◆ BLOCO DE TEXTO ◆
Carolina Mendonça Guimarães

Efeitos do Tratado de Westhalia na atual guerra do Oriente Médio entre Israel e Palestina

Carolina Mendonça Guimaraes de Alencar Meneses

Em 1648, foi firmado o Tratado de Westphalia que pôs fim à Guerra dos Trinta Anos, um conflito travado entre nações europeias, sobretudo por razões religiosas, o qual é frequentemente apontado como o marco zero do sistema internacional moderno, baseando-se na soberania estatal e na não intervenção nos assuntos internos dos estados. Segundo Mazzuoli (2023, p. 46), a Paz de Westphalia foi um “divisor de águas” que permitiu o desprendimento de regras fundamentais que passaram a presidir as relações entre os Estados europeus, reconhecendo princípios e normas que, teoricamente, definem as relações internacionais até os dias de hoje. Entretanto, o conflito atual entre Israel e Palestina revela a complexa interação e contradição desses princípios estabelecidos pelo Tratado de Westphalia com as dinâmicas de reivindicações territoriais e intervenções
externas que hoje são observadas não só na “Terra Santa” como também
em todo o Oriente Médio.

Veja-se que, influenciado pelo Tratado de Westphalia, o conceito de soberania estatal implica que cada estado tem autoridade exclusiva sobre seu território e as pessoas nele, sendo uma das características que compõe o Estado Moderno. Para Mazzuoli (2023, p. 46 apud Brierly, 1954, p. 7-8):

 

Esse tipo de Estado, desenvolvido a partir da reforma protestante e dos tratados de Westfália, deu origem à chamada doutrina da soberania (que já contava com sua formulação teórica desde 1576, no De Republica de Jean Bodin), segundo a qual a força capaz de agregar seres humanos em um dado território é a unidade do poder (summa potestas), sem a qual o Estado seria – na expressão de Bodin – como um “barco sem quilha”.

 

No contexto do conflito Israel-Palestina, ambos os lados reivindicam o direito à soberania sobre determinados territórios. Israel, estabelecido como um estado soberano em 1948, controla terras que os palestinos reivindicam para a formação de seu próprio Estado.

◆ DADOS FORNECIDOS ◆
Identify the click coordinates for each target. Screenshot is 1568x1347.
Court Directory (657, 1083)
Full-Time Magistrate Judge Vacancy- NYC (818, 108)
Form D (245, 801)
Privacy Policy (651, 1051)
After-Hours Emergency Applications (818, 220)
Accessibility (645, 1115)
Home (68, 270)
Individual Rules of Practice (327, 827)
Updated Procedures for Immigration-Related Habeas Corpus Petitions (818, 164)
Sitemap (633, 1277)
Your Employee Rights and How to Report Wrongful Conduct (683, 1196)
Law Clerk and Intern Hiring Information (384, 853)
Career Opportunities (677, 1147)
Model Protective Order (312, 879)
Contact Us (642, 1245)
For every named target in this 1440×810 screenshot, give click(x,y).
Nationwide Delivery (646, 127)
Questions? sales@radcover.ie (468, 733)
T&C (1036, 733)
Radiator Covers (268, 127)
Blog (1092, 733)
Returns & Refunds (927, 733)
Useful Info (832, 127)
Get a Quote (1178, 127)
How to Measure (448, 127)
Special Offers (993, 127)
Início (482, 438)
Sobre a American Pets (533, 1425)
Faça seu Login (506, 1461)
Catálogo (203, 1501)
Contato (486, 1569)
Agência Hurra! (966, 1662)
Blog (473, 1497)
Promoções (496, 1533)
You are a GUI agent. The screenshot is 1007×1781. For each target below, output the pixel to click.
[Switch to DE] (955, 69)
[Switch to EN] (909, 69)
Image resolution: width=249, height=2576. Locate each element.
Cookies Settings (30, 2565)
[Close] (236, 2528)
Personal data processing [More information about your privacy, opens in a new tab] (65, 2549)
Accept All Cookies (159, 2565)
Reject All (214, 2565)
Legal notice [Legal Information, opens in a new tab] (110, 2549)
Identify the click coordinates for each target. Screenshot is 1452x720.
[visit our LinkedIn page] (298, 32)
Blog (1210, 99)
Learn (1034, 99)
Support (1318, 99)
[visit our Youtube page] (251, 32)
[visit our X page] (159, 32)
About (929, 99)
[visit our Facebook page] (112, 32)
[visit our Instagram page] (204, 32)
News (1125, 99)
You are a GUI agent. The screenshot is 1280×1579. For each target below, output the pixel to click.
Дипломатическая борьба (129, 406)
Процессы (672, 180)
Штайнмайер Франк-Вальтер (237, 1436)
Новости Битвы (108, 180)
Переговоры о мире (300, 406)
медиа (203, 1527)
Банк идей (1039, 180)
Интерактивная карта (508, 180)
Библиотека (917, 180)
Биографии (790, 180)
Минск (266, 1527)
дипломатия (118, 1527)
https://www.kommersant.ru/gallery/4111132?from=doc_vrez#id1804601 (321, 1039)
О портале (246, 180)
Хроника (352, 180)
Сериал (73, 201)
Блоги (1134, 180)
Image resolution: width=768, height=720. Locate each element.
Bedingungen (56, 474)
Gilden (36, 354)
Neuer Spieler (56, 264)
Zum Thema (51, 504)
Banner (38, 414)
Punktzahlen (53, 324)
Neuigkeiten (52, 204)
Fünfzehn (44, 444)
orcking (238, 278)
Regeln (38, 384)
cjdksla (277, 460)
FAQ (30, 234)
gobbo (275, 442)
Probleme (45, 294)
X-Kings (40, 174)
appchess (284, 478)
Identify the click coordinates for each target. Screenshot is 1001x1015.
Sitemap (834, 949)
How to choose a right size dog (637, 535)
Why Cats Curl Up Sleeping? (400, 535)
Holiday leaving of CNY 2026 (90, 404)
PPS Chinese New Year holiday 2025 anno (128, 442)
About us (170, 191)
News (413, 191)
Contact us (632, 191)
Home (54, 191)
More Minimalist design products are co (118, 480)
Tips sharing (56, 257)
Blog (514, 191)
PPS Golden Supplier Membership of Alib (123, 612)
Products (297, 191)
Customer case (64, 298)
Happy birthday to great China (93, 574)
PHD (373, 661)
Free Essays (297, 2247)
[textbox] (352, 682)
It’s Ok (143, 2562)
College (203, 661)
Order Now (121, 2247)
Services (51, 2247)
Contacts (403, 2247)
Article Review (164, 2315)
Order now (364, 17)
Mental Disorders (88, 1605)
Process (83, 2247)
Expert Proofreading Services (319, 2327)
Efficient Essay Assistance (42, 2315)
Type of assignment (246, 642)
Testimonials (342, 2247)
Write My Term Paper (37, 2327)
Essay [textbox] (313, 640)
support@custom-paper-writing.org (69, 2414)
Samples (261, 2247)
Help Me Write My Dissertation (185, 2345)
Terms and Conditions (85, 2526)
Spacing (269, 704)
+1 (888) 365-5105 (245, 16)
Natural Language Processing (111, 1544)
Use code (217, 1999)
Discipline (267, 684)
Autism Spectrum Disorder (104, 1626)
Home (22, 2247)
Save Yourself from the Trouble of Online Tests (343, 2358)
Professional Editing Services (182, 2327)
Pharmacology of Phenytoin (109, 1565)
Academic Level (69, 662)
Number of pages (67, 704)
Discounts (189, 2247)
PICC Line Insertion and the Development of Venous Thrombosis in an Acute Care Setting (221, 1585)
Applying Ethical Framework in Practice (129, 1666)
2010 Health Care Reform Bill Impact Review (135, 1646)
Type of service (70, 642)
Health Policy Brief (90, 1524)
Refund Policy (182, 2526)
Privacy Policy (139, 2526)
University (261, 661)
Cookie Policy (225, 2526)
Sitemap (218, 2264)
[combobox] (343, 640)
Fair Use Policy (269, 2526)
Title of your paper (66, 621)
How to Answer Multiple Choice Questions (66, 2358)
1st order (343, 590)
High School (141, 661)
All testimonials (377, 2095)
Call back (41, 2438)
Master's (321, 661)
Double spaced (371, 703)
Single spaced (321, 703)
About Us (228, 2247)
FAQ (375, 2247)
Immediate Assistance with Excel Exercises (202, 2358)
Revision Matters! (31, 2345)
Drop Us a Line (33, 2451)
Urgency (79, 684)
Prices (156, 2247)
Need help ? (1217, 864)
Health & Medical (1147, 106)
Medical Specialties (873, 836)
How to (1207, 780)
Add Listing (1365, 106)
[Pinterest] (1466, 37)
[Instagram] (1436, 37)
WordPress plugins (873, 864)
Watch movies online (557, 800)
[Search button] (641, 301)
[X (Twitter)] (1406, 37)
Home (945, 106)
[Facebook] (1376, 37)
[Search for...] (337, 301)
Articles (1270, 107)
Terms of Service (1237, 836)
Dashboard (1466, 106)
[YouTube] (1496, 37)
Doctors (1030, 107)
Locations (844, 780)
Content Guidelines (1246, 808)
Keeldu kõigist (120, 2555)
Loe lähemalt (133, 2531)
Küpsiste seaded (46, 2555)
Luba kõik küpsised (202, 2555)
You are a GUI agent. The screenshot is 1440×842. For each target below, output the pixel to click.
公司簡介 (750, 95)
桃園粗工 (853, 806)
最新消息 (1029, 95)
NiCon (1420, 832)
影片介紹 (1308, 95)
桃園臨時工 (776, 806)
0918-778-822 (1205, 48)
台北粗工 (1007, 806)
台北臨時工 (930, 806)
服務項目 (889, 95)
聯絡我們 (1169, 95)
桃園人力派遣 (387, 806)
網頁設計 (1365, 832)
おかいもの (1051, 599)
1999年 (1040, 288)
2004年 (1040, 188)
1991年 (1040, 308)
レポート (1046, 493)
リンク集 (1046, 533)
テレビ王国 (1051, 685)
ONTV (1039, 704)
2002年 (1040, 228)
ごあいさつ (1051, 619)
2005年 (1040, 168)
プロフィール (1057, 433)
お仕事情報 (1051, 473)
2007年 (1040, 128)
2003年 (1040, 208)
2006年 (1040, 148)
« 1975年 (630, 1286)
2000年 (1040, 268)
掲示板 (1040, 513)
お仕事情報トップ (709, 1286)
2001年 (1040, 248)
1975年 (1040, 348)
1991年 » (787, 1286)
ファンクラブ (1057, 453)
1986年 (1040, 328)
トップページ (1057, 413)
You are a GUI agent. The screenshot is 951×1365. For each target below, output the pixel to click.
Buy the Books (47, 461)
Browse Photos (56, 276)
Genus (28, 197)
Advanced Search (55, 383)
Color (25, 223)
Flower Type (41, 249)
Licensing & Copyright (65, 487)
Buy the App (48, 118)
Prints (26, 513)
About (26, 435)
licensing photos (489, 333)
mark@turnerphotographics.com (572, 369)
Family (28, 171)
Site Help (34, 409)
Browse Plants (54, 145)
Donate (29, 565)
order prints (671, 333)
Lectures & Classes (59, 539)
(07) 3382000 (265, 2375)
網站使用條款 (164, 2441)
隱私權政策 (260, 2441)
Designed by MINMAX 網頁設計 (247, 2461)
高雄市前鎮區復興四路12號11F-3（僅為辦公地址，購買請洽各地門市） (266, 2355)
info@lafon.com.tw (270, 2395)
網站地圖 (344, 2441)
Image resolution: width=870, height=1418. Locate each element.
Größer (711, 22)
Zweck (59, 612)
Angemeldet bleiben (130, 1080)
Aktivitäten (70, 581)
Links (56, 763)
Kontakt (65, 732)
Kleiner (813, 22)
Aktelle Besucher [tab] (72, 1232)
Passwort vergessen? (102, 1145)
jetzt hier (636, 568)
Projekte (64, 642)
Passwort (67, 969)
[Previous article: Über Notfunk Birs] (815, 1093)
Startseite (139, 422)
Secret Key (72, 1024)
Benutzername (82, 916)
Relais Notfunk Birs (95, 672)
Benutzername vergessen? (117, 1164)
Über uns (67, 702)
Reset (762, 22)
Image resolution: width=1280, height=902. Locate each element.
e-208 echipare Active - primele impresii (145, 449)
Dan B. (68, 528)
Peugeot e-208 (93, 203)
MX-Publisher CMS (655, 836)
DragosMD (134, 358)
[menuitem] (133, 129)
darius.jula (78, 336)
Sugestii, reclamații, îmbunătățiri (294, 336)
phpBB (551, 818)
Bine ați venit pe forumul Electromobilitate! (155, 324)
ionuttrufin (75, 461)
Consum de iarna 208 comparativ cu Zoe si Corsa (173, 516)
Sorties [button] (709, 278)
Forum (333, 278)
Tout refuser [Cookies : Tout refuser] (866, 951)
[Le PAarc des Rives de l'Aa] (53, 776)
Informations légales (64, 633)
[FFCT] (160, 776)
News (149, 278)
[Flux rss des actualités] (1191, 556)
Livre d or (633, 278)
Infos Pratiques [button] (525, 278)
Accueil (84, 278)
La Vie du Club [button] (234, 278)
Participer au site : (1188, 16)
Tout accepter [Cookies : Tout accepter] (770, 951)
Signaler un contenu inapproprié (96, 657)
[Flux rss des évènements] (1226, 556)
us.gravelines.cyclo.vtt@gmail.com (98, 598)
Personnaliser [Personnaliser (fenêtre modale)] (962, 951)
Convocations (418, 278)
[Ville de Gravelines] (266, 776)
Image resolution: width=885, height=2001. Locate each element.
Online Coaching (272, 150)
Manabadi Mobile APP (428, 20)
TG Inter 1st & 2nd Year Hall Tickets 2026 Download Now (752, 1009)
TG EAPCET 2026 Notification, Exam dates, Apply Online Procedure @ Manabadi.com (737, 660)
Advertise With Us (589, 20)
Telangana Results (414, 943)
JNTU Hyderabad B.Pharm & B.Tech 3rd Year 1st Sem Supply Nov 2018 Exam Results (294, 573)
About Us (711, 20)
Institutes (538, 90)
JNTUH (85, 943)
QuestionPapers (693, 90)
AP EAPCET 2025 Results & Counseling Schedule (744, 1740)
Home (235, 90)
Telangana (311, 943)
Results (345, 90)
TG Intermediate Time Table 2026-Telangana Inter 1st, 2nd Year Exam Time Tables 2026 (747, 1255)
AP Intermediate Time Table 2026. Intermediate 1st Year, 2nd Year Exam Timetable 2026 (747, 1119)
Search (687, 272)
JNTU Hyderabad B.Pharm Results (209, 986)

◆ ENUNCIADO DA TAREFA 1 ◆
Repita sem alterações o trecho do texto sobre o Tratado de Westphalia compreendido entre "Esse tipo de" e "seu próprio Estado.", inclusive.
◆ ENUNCIADO DA TAREFA 2 ◆
Segundo o texto sobre o Tratado de Westphalia, a que conflito esse tratado pôs fim?
As linhas acima vêm de uma fonte distinta da do texto.

◆ RESPOSTA CORRETA 1 ◆
Esse tipo de Estado, desenvolvido a partir da reforma protestante e dos tratados de Westfália, deu origem à chamada doutrina da soberania (que já contava com sua formulação teórica desde 1576, no De Republica de Jean Bodin), segundo a qual a força capaz de agregar seres humanos em um dado território é a unidade do poder (summa potestas), sem a qual o Estado seria – na expressão de Bodin – como um “barco sem quilha”.

 

No contexto do conflito Israel-Palestina, ambos os lados reivindicam o direito à soberania sobre determinados territórios. Israel, estabelecido como um estado soberano em 1948, controla terras que os palestinos reivindicam para a formação de seu próprio Estado.

◆ RESPOSTA CORRETA 2 ◆
À Guerra dos Trinta Anos.